Many Happy Returns to you all!
From My Niece, Shari, of VA - 01/16/08 - "Stress Free Day":
Have a Stress Free Day.............
We all need a day at the spa!!!
I think you may have something there - thanks, Shari!
From Gayle Bridgeman Botelis ('64) of VA - 01/16/08 - "Believing The Best Is Yet To Come":
In September 1960, I woke up one morning with six hungry babies and just 75 cents in my pocket. Their father was gone. The boys ranged from three months to seven years; their sister was two. Their dad had never been much more than a presence they feared. Whenever they heard his tires crunch on the gravel driveway they would scramble to hide under their beds.

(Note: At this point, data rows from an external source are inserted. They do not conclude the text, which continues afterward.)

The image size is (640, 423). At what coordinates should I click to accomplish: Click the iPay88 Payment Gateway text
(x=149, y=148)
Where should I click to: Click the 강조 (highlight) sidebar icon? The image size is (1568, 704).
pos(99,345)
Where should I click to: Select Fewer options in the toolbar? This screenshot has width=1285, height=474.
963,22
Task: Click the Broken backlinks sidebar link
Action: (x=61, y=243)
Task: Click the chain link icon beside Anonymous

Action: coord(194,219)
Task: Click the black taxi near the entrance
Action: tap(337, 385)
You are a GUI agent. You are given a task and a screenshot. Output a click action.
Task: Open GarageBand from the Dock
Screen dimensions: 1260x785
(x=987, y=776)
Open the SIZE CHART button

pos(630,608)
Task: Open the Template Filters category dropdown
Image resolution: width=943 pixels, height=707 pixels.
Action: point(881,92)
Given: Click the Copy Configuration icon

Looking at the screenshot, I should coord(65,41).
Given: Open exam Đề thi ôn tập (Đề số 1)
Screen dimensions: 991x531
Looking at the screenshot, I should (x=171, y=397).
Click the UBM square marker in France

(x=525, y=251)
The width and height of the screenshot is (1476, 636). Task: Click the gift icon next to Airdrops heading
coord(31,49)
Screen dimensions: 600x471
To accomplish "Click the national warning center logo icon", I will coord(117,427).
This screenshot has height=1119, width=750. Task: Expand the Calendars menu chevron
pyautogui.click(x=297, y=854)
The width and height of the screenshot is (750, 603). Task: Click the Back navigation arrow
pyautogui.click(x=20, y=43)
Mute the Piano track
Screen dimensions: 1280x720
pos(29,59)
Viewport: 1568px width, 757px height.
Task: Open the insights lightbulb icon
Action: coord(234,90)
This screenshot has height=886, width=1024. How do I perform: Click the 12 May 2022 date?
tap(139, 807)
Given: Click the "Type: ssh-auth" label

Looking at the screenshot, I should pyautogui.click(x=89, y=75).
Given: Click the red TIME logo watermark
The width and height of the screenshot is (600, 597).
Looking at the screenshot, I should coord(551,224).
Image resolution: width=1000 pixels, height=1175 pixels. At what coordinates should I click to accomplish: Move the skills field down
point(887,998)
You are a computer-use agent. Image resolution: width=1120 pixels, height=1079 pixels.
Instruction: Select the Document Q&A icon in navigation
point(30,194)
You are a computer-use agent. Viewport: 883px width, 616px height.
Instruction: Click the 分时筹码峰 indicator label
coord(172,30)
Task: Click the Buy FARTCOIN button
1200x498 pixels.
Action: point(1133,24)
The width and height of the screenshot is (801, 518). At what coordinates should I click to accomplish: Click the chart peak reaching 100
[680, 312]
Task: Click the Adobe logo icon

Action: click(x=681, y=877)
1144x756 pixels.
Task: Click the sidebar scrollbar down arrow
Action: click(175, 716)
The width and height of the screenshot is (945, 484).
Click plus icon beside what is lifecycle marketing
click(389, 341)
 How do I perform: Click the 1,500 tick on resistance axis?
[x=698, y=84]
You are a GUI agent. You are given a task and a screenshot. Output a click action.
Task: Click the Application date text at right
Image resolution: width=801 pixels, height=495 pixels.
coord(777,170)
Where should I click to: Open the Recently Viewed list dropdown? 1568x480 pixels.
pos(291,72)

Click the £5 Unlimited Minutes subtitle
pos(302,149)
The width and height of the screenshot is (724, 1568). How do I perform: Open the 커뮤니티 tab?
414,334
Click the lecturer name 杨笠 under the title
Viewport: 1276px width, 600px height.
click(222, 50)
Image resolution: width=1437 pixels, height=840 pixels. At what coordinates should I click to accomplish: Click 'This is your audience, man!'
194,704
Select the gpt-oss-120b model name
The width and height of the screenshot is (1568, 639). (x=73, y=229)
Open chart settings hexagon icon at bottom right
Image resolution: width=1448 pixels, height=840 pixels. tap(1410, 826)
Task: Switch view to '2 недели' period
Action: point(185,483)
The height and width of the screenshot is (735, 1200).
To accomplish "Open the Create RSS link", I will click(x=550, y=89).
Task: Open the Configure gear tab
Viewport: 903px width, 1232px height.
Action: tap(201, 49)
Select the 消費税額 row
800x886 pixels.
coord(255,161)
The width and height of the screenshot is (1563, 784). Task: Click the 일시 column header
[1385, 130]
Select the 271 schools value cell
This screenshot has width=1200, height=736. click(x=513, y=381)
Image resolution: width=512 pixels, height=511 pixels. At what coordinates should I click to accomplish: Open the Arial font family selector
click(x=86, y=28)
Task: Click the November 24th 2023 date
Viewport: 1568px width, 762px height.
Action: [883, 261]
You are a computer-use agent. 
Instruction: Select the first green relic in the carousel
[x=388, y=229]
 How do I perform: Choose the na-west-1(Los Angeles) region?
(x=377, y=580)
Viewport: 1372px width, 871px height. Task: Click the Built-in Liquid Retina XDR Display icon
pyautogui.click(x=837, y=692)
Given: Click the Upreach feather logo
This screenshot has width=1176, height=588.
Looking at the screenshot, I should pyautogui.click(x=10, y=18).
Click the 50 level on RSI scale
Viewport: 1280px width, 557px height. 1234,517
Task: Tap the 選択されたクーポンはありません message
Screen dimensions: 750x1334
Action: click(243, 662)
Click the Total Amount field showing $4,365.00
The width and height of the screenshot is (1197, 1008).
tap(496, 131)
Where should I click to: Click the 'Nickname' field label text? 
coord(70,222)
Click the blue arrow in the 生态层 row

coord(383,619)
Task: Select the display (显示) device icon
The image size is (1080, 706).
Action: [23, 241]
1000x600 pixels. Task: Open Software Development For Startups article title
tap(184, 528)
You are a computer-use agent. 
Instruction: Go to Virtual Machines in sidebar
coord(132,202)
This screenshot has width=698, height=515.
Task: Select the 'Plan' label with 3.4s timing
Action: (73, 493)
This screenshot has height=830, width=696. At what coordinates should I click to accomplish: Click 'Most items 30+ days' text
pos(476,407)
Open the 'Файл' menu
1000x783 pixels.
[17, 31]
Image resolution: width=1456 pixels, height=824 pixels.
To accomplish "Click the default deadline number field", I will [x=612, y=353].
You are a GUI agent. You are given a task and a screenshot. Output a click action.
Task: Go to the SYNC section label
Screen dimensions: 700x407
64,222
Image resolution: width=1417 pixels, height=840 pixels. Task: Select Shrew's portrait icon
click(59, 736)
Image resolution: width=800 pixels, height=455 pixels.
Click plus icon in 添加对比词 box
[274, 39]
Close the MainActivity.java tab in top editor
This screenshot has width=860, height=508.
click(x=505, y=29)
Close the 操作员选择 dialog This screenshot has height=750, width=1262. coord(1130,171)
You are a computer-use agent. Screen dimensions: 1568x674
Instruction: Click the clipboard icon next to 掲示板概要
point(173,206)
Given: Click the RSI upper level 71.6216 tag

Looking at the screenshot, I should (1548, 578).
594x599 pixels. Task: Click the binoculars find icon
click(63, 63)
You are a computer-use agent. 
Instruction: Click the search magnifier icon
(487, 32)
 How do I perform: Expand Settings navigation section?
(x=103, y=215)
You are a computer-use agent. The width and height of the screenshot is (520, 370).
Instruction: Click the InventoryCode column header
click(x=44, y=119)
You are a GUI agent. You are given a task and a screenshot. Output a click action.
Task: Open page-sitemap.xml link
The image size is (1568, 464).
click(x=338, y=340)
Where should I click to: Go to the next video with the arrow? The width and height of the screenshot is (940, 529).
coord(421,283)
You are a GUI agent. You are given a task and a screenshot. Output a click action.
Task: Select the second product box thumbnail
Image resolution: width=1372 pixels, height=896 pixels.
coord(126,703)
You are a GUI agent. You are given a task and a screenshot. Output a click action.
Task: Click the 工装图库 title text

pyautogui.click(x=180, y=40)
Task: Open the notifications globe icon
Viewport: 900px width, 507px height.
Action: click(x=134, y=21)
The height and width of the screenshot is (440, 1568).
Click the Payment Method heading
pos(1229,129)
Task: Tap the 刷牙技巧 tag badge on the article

He did manage to leave $15 a week to buy groceries. Now that he had decided to leave, there would be no more beatings, but no food either. If there was a welfare system in effect in southern Indiana at that time, I certainly knew nothing about it. I scrubbed the kids until they looked brand new and then put on my best homemade dress, loaded them into the rusty old 51 Chevy and drove off to find a job.
The seven of us went to every factory, store and restaurant in our small town. No luck. The kids stayed crammed into the car and tried to be quiet while I tried to convince who ever would listen that I was willing to learn or do anything. I had to have a job. Still no luck. The last place we went to, just a few miles out of town, was an old Root Beer Barrel drive-in that had been converted to a truck stop.
It was called the Big Wheel. An old lady named Granny owned the place and she peeked out of the window from time to time at all those kids. She needed someone on the graveyard shift, 11 at night until seven in the morning. She paid 65 cents an hour, and I could start that night.
I raced home and called the teenager down the street that baby-sat for people. I bargained with her to come and sleep on my sofa for a dollar a night. She could arrive with her pajamas on and the kids would already be asleep. This seemed like a good arrangement to her, so we made a deal.
That night when the little ones and I knelt to say our prayers, we all thanked God for finding Mommy a job. And so I started at the Big Wheel.
When I got home in the mornings I woke the baby-sitter up and sent her home with one dollar of my tip money-- fully half of what I averaged every night. As the weeks went by, heating bills added a strain to my meager wage. The tires on the old Chevy had the consistency of penny balloons and began to leak. I had to fill them with air on the way to work and again every morning before I could go home.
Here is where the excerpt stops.